(Saved data entries)

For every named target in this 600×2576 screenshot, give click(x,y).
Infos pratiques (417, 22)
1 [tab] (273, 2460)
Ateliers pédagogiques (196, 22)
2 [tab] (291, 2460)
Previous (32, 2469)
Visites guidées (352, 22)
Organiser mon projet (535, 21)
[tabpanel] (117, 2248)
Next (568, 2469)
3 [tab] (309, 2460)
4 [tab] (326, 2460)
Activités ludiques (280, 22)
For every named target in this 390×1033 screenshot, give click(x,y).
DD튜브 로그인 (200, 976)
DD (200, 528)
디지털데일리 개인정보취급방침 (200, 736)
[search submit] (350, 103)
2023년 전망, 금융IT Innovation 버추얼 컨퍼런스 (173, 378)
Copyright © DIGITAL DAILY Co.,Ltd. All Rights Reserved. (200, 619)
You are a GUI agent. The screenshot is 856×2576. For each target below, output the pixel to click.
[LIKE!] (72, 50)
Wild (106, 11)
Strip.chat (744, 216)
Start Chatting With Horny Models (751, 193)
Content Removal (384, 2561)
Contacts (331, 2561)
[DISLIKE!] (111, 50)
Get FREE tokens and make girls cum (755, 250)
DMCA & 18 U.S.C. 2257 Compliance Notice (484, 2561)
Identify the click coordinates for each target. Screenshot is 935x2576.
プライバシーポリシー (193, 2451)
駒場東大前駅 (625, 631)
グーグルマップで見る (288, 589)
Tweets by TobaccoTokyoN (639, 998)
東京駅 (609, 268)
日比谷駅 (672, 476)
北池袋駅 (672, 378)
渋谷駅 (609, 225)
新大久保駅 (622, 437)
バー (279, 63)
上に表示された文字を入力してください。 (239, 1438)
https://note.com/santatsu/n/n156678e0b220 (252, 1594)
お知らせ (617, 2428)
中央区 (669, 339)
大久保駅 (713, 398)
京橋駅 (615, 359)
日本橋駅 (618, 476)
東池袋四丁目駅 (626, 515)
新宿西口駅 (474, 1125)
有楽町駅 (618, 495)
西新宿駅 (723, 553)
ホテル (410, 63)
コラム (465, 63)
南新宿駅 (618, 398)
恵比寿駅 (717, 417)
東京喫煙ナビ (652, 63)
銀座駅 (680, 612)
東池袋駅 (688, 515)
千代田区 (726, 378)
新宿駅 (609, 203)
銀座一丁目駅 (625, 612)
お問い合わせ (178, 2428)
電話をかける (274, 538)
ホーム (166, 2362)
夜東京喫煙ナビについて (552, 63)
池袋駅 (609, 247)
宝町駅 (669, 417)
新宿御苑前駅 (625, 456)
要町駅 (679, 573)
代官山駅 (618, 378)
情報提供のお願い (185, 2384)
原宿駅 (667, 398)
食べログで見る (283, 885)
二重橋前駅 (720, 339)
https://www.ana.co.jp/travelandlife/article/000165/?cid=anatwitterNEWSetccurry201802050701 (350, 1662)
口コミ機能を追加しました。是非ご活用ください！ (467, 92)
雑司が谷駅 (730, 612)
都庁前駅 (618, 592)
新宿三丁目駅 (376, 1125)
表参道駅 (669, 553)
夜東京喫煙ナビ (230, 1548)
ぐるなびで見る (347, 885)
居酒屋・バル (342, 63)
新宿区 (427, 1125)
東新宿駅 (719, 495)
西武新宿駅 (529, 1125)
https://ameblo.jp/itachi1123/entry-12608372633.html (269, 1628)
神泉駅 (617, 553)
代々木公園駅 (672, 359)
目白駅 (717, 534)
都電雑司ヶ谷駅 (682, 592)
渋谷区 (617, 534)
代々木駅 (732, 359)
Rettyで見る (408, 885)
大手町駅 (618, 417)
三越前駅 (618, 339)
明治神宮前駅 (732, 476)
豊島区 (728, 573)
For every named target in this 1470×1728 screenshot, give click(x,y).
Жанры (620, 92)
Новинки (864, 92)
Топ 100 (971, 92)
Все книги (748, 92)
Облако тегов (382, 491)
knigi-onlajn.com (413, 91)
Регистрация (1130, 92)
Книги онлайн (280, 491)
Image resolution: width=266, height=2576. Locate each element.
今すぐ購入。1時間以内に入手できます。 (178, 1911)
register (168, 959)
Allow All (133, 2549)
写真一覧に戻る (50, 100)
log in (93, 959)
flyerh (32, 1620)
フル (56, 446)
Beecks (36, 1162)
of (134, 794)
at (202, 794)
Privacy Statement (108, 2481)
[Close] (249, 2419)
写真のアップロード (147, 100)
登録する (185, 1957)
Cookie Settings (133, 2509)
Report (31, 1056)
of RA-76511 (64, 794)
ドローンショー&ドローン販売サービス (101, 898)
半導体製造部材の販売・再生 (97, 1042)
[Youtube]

> **What the task requires**:
Return exactly, and only, the lines above starting at the line that contains "上に表示された文字を入力してください。 (239, 1438)" and ending at the line that contains "新宿御苑前駅 (625, 456)".

> **Output below**:
上に表示された文字を入力してください。 (239, 1438)
https://note.com/santatsu/n/n156678e0b220 (252, 1594)
お知らせ (617, 2428)
中央区 (669, 339)
大久保駅 (713, 398)
京橋駅 (615, 359)
日本橋駅 (618, 476)
東池袋四丁目駅 (626, 515)
新宿西口駅 (474, 1125)
有楽町駅 (618, 495)
西新宿駅 (723, 553)
ホテル (410, 63)
コラム (465, 63)
南新宿駅 (618, 398)
恵比寿駅 (717, 417)
東京喫煙ナビ (652, 63)
銀座駅 (680, 612)
東池袋駅 (688, 515)
千代田区 (726, 378)
新宿駅 (609, 203)
銀座一丁目駅 (625, 612)
お問い合わせ (178, 2428)
電話をかける (274, 538)
ホーム (166, 2362)
夜東京喫煙ナビについて (552, 63)
池袋駅 (609, 247)
宝町駅 (669, 417)
新宿御苑前駅 (625, 456)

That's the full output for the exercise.